Turning ‘Girls Who Code’ Into Women Who Work at Viacom

Viacom’s multi-year tech internship program helps young women launch careers.
Sep 16, 2019 1:00 PM ET

Originally published by Viacom

By Stuart Winchester

Lauren Clark and Emily Lo have a lot in common. Both entered Viacom’s Girls Who Code summer immersion program in 2015, its inaugural year. Both just wrapped up their third year of the company’s long-term internship program. And both major in computer science-related fields at upstate New York colleges.

And in multiple years of college-level technology instruction at two separate institutions, each has had exactly one female professor.

This is not unusual. According to Girls Who Code, women hold only 25 percent of computing jobs, and half of those workers say they lack female role models in their careers. To help correct this imbalance, the organization is leading the movement to embed young women with tech-oriented teachers and mentors at the critical moment when they are setting their career trajectories.

To address the dearth of females in technology, Viacom established a goal four years ago to hire select college graduates who completed the company’s multi-year summer internship program into the company’s Media and Technology Services group.

“My goal for this was to say, ‘Okay, I have to start somewhere,’” says Viacom Chief Technology Officer Dave Kline. “These girls are fresh out of high school or soon will be, and I wanted to encourage them to really take an interest in the tech field and continue what they started here.
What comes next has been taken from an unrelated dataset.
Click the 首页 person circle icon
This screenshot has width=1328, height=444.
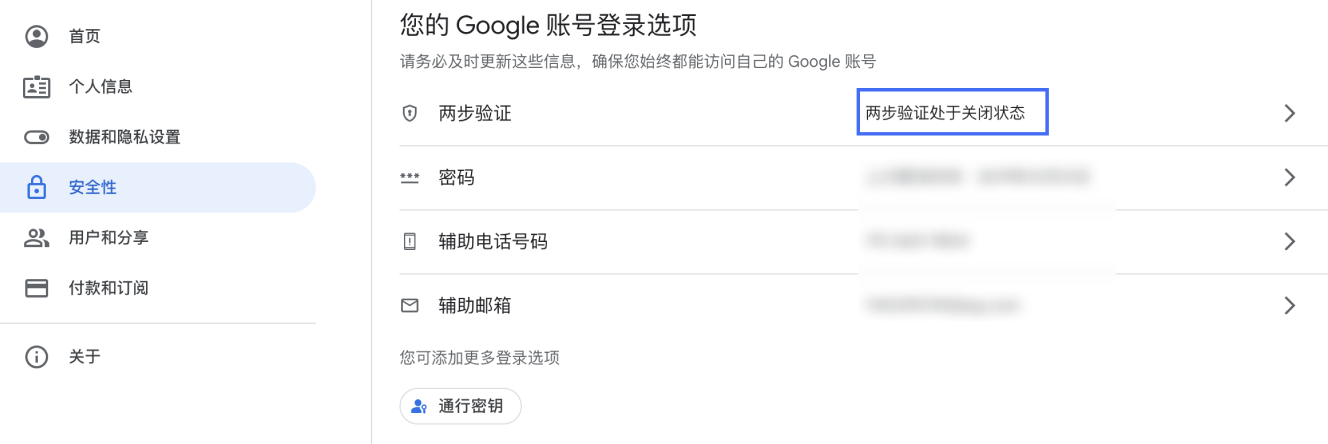tap(37, 37)
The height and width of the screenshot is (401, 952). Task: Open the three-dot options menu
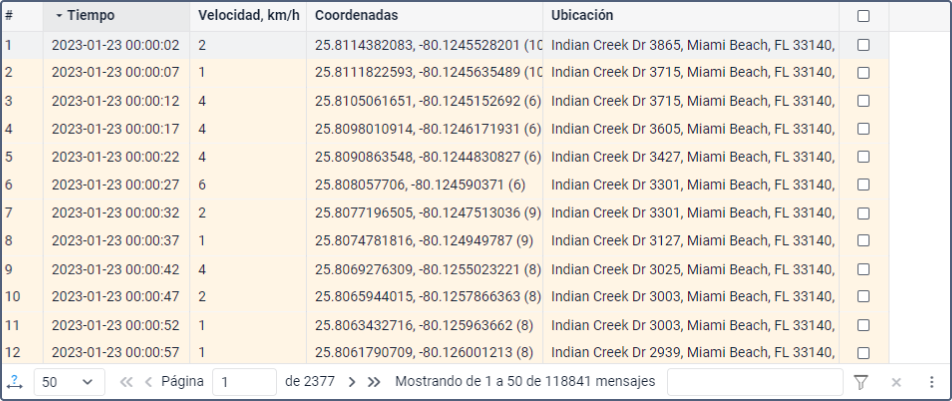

When they go to college, study it, help populate the world with people who want to do this. Be encouraged, be enthusiastic about it.”

A good investment for both sides

Each summer, the girls cycle through a successively smaller rotation of assignments, narrowing their interests to focus more intensively on areas where they excel. The “code” part of Girls Who Code is really a stand-in for a range of tech jobs, and both Clark and Lo have found their lane in their third summer as interns.

Lo, who has been participating in tech camps since she was a child, is angling toward mobile engineering after working with the iOS- and Android-compatible Flutter coding language at Viacom over the past two summers. Clark, who joined the initial summer program despite a self-proclaimed aversion to math and science, has narrowed in on cybersecurity, drawn to the real-world, real-time rush of protecting online systems from malicious actors.

“This summer, something was said in the media about a country, and then the next day that country just spammed the network,” Clark recalls of her time with Viacom’s Information Security team over the summer. “And so that was really cool. What I saw on the news had a direct effect.”

By guaranteeing what amounts to a multi-year tech apprenticeship with a likely job at the end, the internship grants Lo and Clark a certain peace of mind in the uncertain space of college.

“When I tell people about the program, they’re like, ‘Wow, how did you get that? Programs like that exist?’” says Lo. “It’s definitely really special.”

The program aims to recruit diverse cohorts and expose them to successful women already working in tech, which can serve as a powerful affirmation that identity is not tied to career options.

“One of the people who came in was Dominican, and I’m also Dominican,” remembers Clark. “And it was just really great to see someone who looks like me at Viacom, and who’s killing it. Because not that many people who look like me are working in this field.”

Four summers in, the program has been a win-win for the girls who have earned a spot on the roster and for Viacom.

“If I can, starting next year, hire two each year, by the end of 10 years I will have hired 20 millennials who we’ve helped get into this field and who already understood my environment,” says Kline. “So when they come in I don’t have to train them. They go right to work. It is a good investment on both sides.”

Support at every stage

“In order to close the gender gap in tech, we need to be sure that girls are supported at every stage of the pipeline – from when they first learn to code, to when they are entering the workforce, and as they’re growing within it,” says Girls Who Code founder and CEO Reshma Saujani. “The more girls we can expose to tech jobs, to women in tech roles, to companies that are willing to commit to change – the better.”

Kline concedes that the internship program is not a fix-all, but one part of a more wide-ranging effort that is both ongoing and in need of expanding. He is actively seeking out new partners for women-focused recruiting, including Columbia University.

“We need to be conscious about diversity – and not just gender diversity,” says Kline. “We need to speak up at organizational functions, we need to speak up internally. If we really want to be a diverse technology organization, we can’t just say it. We have to start acting more like it.”